Los empresarios nacionales y extranjeros dispondrán incuestionablemente de expectativas más firmes para sustentar sus decisiones en materia de producción e inversión. Además, podrán captarse las ventajas clásicas de la ampliación de mercados: el aprovechamiento de economías de escala, la mejor división del trabajo, mayor eficiencia por la intensificación de la competencia.

Asimismo, el propio Tratado de Libre Comercio es un seguro frente al espectro de proteccionismo que pudiesen invocar las naciones industrializadas en defensa de las demandas de bienestar y empleo de sus electorados frente al éxodo de las inversiones transnacionales hacia países de menores costos y regulaciones. Y puede ser por igual un seguro contra la segregación económica que ya experimentan las naciones carentes de la flexibilidad para hacer suyas las nuevas reglas y condicionalidades de la economía mundial o que no pueden incorporarse a algún bloque comercial poderoso.

Con todo, no cabría esperar demasiados efectos espectaculares e inmediatos de la instauración de la zona de libre comercio. En los hechos, el grueso de la apertura de los mercados nacionales ya se había producido con antelación y las barreras de acceso a Estados Unidos -salvo casos especiales- han sido, por lo general, moderadas.
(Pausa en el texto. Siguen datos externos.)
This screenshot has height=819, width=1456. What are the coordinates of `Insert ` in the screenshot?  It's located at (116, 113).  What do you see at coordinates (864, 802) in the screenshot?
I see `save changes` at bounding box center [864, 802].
En contraste, habrá nuevas exigencias de ajuste productivo por el desfase natural entre importar a partir de una oferta externa elástica y la maduración más pausada de proyectos dedicados a desarrollar exportaciones no tradicionales, por más que las oportunidades existan y se cuente con genuinas ventajas competitivas. También habría que aguardar cambios sustantivos en la naturaleza de los flujos internacionales de capitales. Hasta ahora han sido más bien limitadas las inversiones extranjeras creadoras de nuevas capacidades productivas y abundantes las de corto plazo que buscan beneficiarse con los diferenciales en las tasas de interés.

En conclusión, si bien hay que felicitarnos y felicitar a los negociadores de todas las partes contratantes por la terminación del Tratado de Libre Comercio con Estados Unidos y Canadá, por ser éste pieza vertebral, articuladora de la reconstrucción obligada de nuestras vinculaciones económicas con el exterior, habría de admitirse que ese logro no constituye en sí mismo una panacea.

Sería inútil llamarse a engaño; aprovechar las oportunidades potenciales de la zonas ampliada de intercambio dependerá de nuestras capacidades de invertir con sabiduría, reconvertir instalaciones para no echar por la borda riquezas acumuladas, adiestrar a marchas forzadas a los trabajadores y técnicos en actividades de creciente densidad de conocimientos, o enriquecer los proyectos de investigación y desarrollo y, sobre todo, acompañar el desarrollo con un grado razonable de equidad distributiva.